WHAT YOU NEED TO DO :: The records underneath are to be repeated exactly, with the pictures left out.

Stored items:
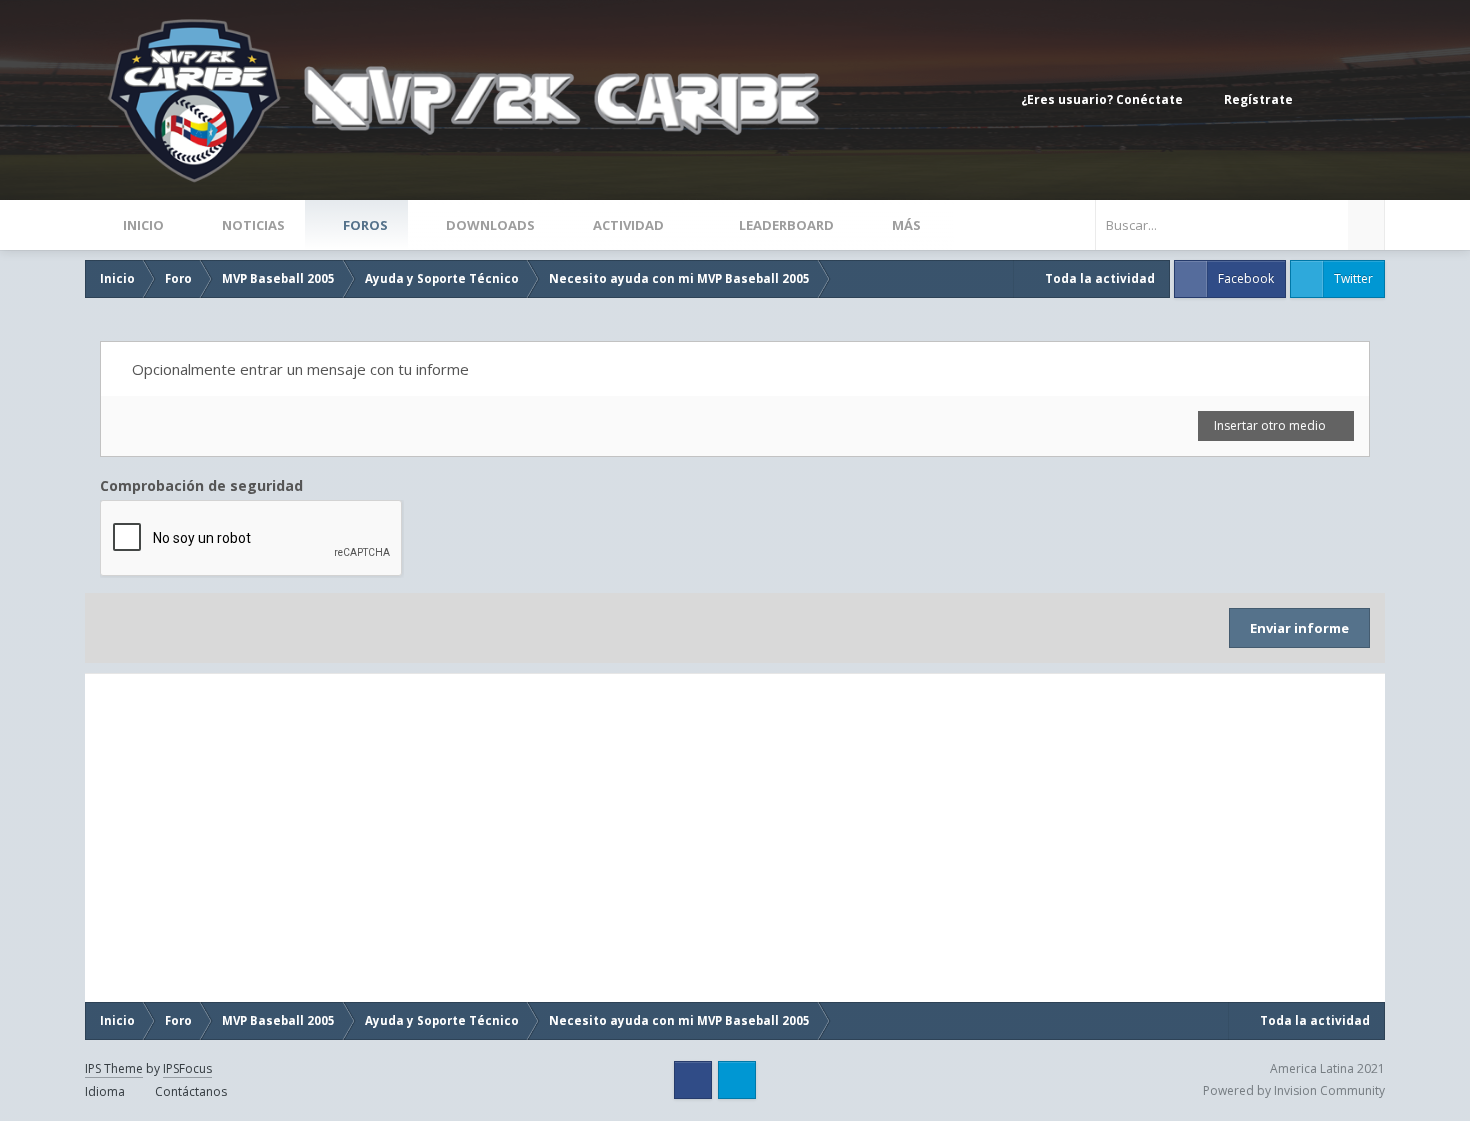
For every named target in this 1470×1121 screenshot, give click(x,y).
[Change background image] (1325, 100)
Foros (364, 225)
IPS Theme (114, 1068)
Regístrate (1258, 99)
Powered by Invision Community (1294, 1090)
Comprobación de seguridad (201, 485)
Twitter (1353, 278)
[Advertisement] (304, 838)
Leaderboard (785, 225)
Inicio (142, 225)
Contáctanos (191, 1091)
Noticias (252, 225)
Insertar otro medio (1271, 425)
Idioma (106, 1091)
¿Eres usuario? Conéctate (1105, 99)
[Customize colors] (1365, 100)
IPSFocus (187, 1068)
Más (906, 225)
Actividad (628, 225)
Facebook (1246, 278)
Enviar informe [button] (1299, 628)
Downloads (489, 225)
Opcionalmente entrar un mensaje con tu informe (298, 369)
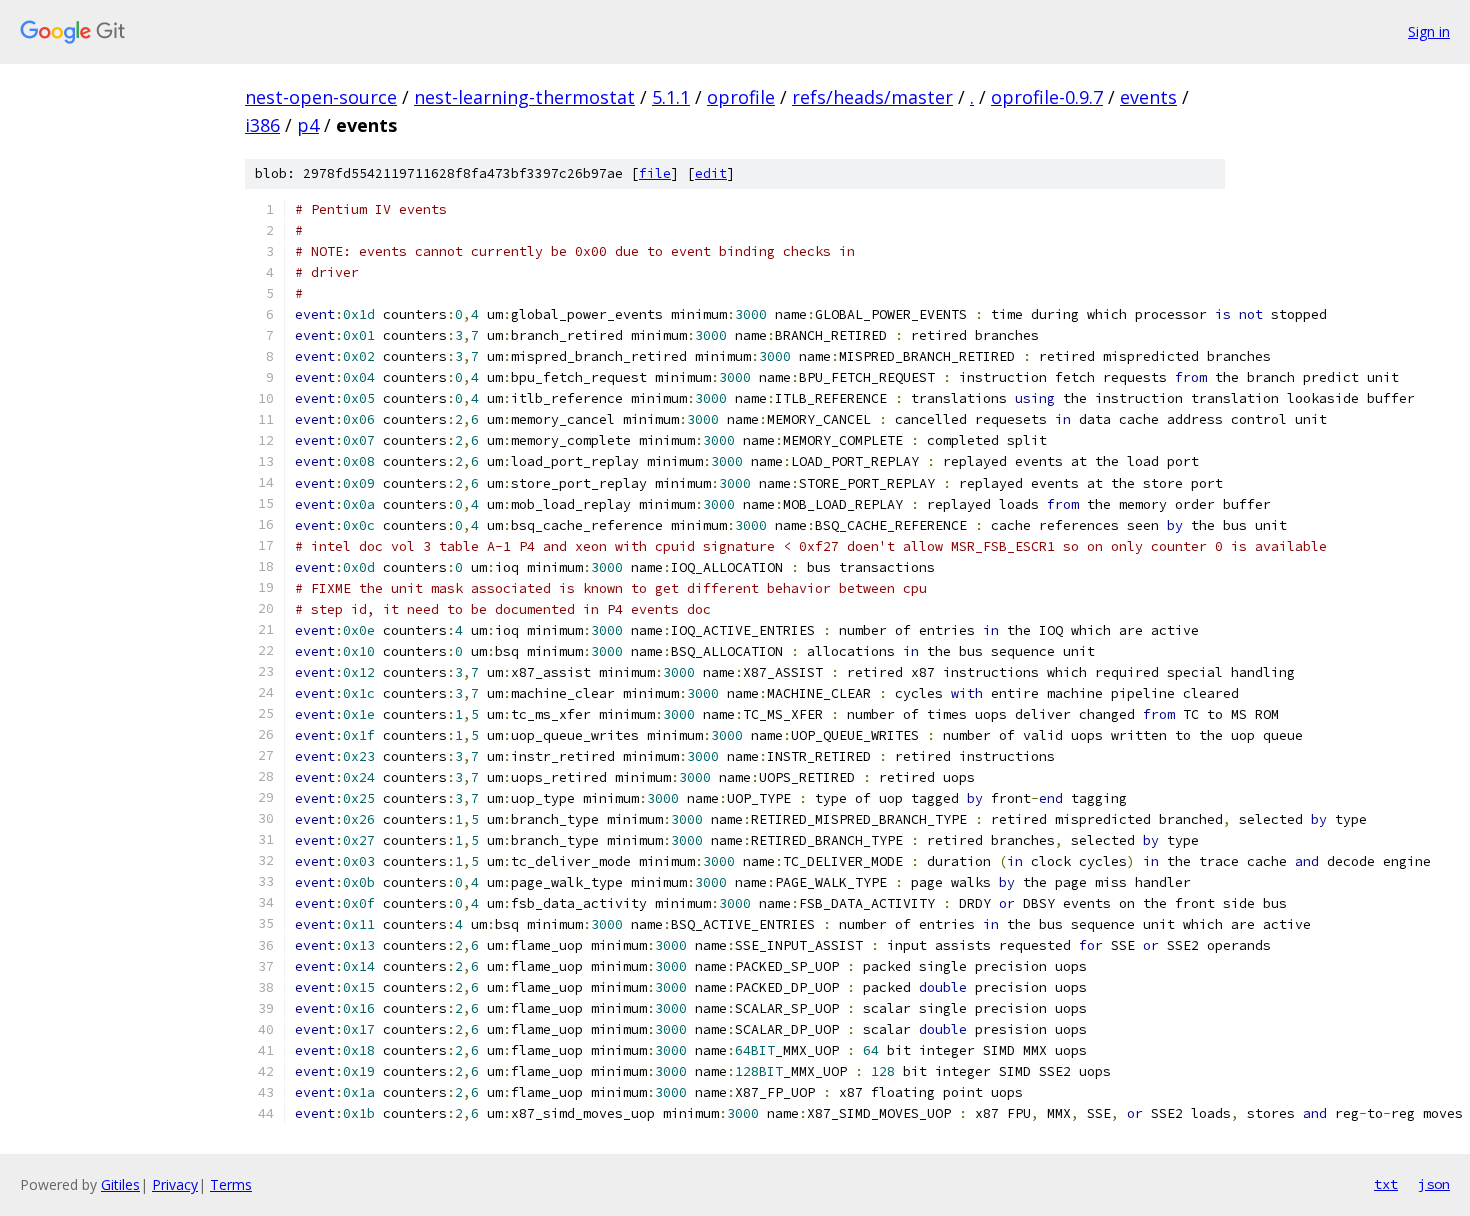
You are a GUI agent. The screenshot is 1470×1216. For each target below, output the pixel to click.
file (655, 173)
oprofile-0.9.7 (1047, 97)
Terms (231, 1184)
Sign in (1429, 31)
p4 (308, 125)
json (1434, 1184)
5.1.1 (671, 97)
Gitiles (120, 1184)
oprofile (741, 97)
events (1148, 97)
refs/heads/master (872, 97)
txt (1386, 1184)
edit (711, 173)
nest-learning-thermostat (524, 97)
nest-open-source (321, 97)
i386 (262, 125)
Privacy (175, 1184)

PROBLEM SOLUTION ::
For every named target in this 1470×1121 screenshot, give click(x,y).
[Change background image] (1325, 100)
Foros (364, 225)
IPS Theme (114, 1068)
Regístrate (1258, 99)
Powered by Invision Community (1294, 1090)
Comprobación de seguridad (201, 485)
Twitter (1353, 278)
[Advertisement] (304, 838)
Leaderboard (785, 225)
Inicio (142, 225)
Contáctanos (191, 1091)
Noticias (252, 225)
Insertar otro medio (1271, 425)
Idioma (106, 1091)
¿Eres usuario? Conéctate (1105, 99)
[Customize colors] (1365, 100)
IPSFocus (187, 1068)
Más (906, 225)
Actividad (628, 225)
Facebook (1246, 278)
Enviar informe [button] (1299, 628)
Downloads (489, 225)
Opcionalmente entrar un mensaje con tu informe (298, 369)
You are a GUI agent. The screenshot is 1470×1216. For each target below, output the pixel to click.
file (655, 173)
oprofile-0.9.7 (1047, 97)
Terms (231, 1184)
Sign in (1429, 31)
p4 (308, 125)
json (1434, 1184)
5.1.1 (671, 97)
Gitiles (120, 1184)
oprofile (741, 97)
events (1148, 97)
refs/heads/master (872, 97)
txt (1386, 1184)
edit (711, 173)
nest-learning-thermostat (524, 97)
nest-open-source (321, 97)
i386 (262, 125)
Privacy (175, 1184)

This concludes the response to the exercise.